Tryptophan Metabolism Is Associated with BMI and Adipose Tissue Mass and Linked to Metabolic Disease in Pediatric Obesity

Abstract

The obesity epidemic has contributed to an escalating prevalence of metabolic diseases in children. Overnutrition leads to increased tryptophan uptake and availability. An association between the induction of the tryptophan catabolic pathway via indoleamine 2,3-dioxygenase (IDO) activity and obesity-related inflammation has been observed. This study aimed to investigate the impact of pediatric obesity on tryptophan metabolism and the potential relationship with metabolic disease. In this prospective cohort study, plasma kynurenine, tryptophan, and serotonin levels were measured by ELISA, and IDO activity was estimated by calculating the kynurenine/tryptophan ratio in a clinically characterized population with severe obesity (BMI ≥ 97th percentile) aged 9 to 19 (n = 125).
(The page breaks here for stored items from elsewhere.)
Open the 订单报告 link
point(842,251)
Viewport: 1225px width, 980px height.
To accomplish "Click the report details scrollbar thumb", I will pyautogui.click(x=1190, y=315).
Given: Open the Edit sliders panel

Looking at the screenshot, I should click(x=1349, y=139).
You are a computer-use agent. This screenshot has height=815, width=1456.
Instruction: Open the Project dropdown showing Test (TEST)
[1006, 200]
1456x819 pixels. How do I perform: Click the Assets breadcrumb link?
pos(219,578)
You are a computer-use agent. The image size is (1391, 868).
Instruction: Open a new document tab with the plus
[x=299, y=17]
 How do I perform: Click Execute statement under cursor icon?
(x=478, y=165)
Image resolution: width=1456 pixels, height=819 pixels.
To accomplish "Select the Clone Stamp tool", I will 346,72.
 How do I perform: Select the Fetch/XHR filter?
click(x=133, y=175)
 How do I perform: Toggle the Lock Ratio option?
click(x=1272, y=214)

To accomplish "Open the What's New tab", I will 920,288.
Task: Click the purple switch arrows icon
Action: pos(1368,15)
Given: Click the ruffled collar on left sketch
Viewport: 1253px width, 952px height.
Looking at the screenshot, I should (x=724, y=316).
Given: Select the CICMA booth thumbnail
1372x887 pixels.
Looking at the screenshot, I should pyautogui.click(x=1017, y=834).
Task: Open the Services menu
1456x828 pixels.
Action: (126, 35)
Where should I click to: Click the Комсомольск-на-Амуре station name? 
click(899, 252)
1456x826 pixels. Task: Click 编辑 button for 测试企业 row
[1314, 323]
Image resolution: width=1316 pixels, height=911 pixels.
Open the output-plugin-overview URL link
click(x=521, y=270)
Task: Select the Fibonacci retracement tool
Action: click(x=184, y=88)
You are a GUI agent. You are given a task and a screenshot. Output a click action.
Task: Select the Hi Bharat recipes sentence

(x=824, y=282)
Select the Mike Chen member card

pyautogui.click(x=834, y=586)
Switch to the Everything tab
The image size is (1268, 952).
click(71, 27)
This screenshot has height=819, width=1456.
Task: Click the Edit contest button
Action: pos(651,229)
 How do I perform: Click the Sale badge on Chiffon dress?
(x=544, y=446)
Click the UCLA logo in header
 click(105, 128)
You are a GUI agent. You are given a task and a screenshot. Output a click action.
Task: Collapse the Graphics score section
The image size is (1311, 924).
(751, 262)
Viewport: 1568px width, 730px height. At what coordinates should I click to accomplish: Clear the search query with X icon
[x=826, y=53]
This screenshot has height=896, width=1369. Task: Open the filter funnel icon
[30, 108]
IDO activity and its product kynurenine correlated with BMI z-score and body fat mass, whereas concentrations of serotonin, the alternative tryptophan metabolite, negatively correlated with these measures of adiposity. Kynurenine and tryptophan, but not serotonin levels, were associated with disturbed glucose metabolism. Tryptophan concentrations negatively correlated with adiponectin and were significantly higher in prediabetes and metabolically unhealthy obesity. In conclusion, BMI and body fat mass were associated with increased tryptophan catabolism via the kynurenine pathway and decreased serotonin production in children and adolescents with severe obesity. The resulting elevated kynurenine levels may contribute to metabolic disease in obesity.

Keywords: aromatic amino acids; childhood; indoleamine 2,3-dioxygenase; inflammation; metabolically healthy obesity; prediabetes.

Figure 1

Correlations of IDO activity, kynurenine and serotonin with BMI z-score and body fat percentage (BIA body fat). Respective values are plotted as indicated in the diagram axes.

Figure 2

Tryptophan levels of different metabolic conditions. (A), metabolically unhealthy (MUO) vs. healthy obesity (MHO; p = 0.04). (B), prediabetes vs. normoglycemic controls (p = 0.04). Diagrams show means ± standard error. * p < 0.05.